Madame la rectrice,
Avec toutes les réserves qui s’imposent à ce stade, il semble que les établissements scolaires, les services déconcentrés, les CIO, et en général les services dépendant de l’Education nationale réouvrent dans une échéance de deux à trois semaines.
Pour le Sgen-CFDT Basse-Normandie, les priorités restent inchangées et demeurent la santé des personnels, la sécurité des usagers de l’École et de leurs parents et le non-engorgement des services d’urgence.
Jamais notre administration n’avait connu un confinement. Jamais elle n’a connu un déconfinement. Tout est donc à inventer. Et pas seulement pour quelques semaines, car si on peut discuter de la meilleure date de rentrée, mai, juin ou septembre, quel que soit le moment choisi, il est probable que les problèmes et les garanties sanitaires devront être les mêmes. Et en l’absence de vaccin à courte échéance, les dispositions choisies resteront en vigueur pendant plusieurs mois.
Les personnels que nous représentons se posent de très nombreuses questions. Leur inquiétude est profonde, à titre personnel, professionnel, et parfois aussi comme parents.
Nous avons collecté les remarques qui nous sont remontées. Nous vous les livrons pour permettre à la réflexion collective de s’alimenter au plus tôt. Nous parlons bien de réflexion collective, car il serait contreproductif de vouloir imposer les mêmes normes partout, décidées dans quelques bureaux du rectorat ou des DSDEN. Les représentants du personnel doivent être associés à la définition des cadres aux niveaux académique et départementaux ; l’ensemble des personnels doit élaborer collectivement, dans les lieux de travail, les meilleurs moyens d’accueillir, de protéger les personnes et de recommencer à exercer leur activité professionnelle.
Voici déjà quelques points de tension que nous avons identifiés. Bien évidemment, la liste n’est pas exhaustive : certains problèmes ont déjà été largement évoqués, d’autres n’ont pas encore surgi.
Une reprise ne pourra se faire que si une politique massive de dépistage est mise en place.
– Nous comprenons que toute personne présentant des symptômes sera testée et, si elle est positive, toutes les personnes qui ont été en contact avec elle.

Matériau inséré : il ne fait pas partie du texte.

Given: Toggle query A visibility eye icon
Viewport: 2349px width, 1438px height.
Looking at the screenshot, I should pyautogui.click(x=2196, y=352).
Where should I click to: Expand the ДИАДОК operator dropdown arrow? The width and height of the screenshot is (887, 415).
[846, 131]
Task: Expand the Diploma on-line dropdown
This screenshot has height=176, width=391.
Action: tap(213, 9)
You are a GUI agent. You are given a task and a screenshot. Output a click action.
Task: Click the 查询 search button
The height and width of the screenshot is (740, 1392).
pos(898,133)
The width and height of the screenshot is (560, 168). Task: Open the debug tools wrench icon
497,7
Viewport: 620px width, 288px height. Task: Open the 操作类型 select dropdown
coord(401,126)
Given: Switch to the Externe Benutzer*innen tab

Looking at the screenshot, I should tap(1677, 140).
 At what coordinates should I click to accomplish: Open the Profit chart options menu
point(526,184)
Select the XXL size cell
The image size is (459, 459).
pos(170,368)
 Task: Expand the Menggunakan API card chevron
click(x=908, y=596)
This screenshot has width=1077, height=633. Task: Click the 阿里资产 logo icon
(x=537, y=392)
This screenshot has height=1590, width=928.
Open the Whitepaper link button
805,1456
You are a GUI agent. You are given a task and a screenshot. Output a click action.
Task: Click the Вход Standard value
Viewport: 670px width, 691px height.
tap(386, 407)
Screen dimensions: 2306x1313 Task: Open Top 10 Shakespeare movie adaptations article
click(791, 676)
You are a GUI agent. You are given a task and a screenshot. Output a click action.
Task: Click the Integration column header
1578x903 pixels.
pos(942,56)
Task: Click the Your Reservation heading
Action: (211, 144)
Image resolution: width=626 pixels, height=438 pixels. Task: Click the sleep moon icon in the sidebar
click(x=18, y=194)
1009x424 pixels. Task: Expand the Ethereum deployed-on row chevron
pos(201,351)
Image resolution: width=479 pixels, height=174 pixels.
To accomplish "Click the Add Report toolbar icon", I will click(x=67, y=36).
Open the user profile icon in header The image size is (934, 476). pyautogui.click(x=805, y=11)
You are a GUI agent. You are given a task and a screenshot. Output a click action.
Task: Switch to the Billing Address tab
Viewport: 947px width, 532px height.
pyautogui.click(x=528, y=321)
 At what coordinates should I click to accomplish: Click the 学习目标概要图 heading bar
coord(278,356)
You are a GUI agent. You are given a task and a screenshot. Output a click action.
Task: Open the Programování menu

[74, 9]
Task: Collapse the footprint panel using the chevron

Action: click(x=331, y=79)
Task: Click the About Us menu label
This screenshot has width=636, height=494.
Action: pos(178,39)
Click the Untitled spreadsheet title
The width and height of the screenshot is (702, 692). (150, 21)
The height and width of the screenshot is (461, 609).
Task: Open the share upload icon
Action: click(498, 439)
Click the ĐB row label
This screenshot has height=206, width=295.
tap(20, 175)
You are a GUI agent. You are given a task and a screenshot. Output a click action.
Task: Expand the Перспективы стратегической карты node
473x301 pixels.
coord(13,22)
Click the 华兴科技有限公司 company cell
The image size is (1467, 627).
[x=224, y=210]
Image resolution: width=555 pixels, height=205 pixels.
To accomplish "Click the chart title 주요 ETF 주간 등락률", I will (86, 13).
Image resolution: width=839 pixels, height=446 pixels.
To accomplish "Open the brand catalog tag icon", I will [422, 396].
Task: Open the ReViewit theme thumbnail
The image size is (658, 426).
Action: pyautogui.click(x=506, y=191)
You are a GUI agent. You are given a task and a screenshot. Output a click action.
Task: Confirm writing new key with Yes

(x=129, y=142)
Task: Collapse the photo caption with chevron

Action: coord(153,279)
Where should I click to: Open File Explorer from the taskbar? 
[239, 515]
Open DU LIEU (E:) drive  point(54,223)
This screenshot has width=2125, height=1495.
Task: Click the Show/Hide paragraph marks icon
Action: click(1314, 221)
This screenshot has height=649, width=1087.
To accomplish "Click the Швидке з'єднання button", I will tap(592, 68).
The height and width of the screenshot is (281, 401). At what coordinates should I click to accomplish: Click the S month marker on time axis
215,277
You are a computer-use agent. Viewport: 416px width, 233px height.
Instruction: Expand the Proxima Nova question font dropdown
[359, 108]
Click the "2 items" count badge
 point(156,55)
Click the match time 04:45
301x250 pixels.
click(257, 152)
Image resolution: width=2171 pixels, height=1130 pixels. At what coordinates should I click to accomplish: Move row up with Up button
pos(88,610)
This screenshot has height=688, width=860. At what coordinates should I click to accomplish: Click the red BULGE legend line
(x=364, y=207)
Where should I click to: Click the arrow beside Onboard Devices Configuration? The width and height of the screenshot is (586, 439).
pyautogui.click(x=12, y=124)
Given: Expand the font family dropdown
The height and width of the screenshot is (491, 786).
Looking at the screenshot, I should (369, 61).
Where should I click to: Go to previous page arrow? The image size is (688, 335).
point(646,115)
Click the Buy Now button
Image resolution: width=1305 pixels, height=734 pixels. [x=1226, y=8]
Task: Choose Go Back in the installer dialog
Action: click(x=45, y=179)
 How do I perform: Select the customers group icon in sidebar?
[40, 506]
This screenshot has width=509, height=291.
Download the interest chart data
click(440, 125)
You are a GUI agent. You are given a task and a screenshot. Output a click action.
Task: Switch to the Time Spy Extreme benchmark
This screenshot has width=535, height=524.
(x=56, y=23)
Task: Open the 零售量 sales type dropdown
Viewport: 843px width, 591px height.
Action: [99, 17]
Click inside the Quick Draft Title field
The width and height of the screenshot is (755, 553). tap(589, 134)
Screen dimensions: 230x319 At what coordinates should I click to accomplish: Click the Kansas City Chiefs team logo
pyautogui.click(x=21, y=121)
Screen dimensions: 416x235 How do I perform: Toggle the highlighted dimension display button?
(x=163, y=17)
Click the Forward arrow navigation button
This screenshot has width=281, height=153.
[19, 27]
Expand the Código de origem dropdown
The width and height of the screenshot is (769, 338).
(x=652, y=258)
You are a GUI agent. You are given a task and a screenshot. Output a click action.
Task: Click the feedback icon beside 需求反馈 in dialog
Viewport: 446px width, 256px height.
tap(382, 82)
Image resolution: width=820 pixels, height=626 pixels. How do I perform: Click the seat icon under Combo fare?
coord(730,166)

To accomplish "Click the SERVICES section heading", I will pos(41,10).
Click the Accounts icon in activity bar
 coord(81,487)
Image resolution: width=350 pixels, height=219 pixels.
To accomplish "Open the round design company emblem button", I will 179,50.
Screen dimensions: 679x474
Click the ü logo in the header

Si des symptômes sont repérés dans un établissement scolaire, par qui, comment se fera l’alerte, le test ? A quel endroit pourra attendre la personne « suspecte » ? Il est nécessaire de définir un protocole précis, connu de tous, pour alerter en cas de doute : il est nécessaire à la fois de rassurer et d’éviter une suspicion généralisée.
– Par ailleurs, certains internats ou gymnases sont utilisés pour faire à l’épidémie (centres de consultation, hébergement de malades ou lieux d’isolement). L’organisation du dépistage massif pourra amener à réquisitionner d’autres lieux encore, éventuellement dédiés normalement à l’enseignement. Nous demandons à ce que la priorité reste à la stratégie de santé, même après le 11 mai, sous l’autorité du préfet.
Les locaux doivent être désinfectés autant que sanitairement nécessaire.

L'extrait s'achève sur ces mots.